___ Stored records
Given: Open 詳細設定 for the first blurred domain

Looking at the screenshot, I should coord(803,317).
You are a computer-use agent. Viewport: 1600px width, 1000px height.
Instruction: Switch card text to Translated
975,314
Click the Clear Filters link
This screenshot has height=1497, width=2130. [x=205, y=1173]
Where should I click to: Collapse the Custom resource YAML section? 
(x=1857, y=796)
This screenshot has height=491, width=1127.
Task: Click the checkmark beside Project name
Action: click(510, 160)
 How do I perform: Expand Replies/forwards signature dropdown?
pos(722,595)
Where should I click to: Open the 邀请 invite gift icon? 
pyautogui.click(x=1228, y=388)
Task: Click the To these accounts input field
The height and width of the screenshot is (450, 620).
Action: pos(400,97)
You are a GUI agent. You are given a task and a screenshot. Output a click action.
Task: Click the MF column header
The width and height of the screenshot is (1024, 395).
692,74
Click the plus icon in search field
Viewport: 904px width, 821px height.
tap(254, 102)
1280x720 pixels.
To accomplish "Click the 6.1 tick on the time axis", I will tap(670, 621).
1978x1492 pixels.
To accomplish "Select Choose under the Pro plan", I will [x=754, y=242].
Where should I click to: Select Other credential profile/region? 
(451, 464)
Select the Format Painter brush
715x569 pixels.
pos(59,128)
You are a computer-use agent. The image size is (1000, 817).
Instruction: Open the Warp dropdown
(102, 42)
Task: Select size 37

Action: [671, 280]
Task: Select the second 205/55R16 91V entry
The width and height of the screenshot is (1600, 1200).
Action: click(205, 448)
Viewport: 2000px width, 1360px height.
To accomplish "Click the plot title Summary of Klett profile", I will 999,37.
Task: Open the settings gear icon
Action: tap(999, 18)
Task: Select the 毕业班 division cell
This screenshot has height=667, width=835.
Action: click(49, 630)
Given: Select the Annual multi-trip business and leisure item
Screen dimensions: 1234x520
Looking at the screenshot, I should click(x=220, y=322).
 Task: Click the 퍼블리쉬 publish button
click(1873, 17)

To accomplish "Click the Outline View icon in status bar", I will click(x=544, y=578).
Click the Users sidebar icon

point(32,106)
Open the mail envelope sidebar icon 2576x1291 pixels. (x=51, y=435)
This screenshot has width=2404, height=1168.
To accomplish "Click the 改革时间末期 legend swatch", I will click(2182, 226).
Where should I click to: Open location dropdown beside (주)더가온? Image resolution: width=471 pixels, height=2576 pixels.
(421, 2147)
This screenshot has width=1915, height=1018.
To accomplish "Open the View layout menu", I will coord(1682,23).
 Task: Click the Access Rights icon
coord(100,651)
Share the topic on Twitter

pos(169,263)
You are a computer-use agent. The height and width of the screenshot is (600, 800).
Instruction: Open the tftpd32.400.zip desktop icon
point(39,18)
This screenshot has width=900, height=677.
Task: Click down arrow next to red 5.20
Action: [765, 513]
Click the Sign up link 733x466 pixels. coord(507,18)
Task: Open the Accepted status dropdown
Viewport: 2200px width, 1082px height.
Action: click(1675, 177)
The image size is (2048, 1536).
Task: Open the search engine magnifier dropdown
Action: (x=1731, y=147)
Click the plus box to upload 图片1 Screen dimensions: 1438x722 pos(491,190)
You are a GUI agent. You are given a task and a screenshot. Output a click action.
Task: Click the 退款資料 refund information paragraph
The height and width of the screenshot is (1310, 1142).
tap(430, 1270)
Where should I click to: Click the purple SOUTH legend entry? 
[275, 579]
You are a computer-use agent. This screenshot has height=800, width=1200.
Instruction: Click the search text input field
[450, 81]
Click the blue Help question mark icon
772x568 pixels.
______
## Given exercise:
Repeat verbatim the items on the lines from the one containing "Task: Click the Access Rights icon" through the one containing "Action: [765, 513]", both included.

## Answer to the exercise:
 Task: Click the Access Rights icon
coord(100,651)
Share the topic on Twitter

pos(169,263)
You are a computer-use agent. The height and width of the screenshot is (600, 800).
Instruction: Open the tftpd32.400.zip desktop icon
point(39,18)
This screenshot has width=900, height=677.
Task: Click down arrow next to red 5.20
Action: [765, 513]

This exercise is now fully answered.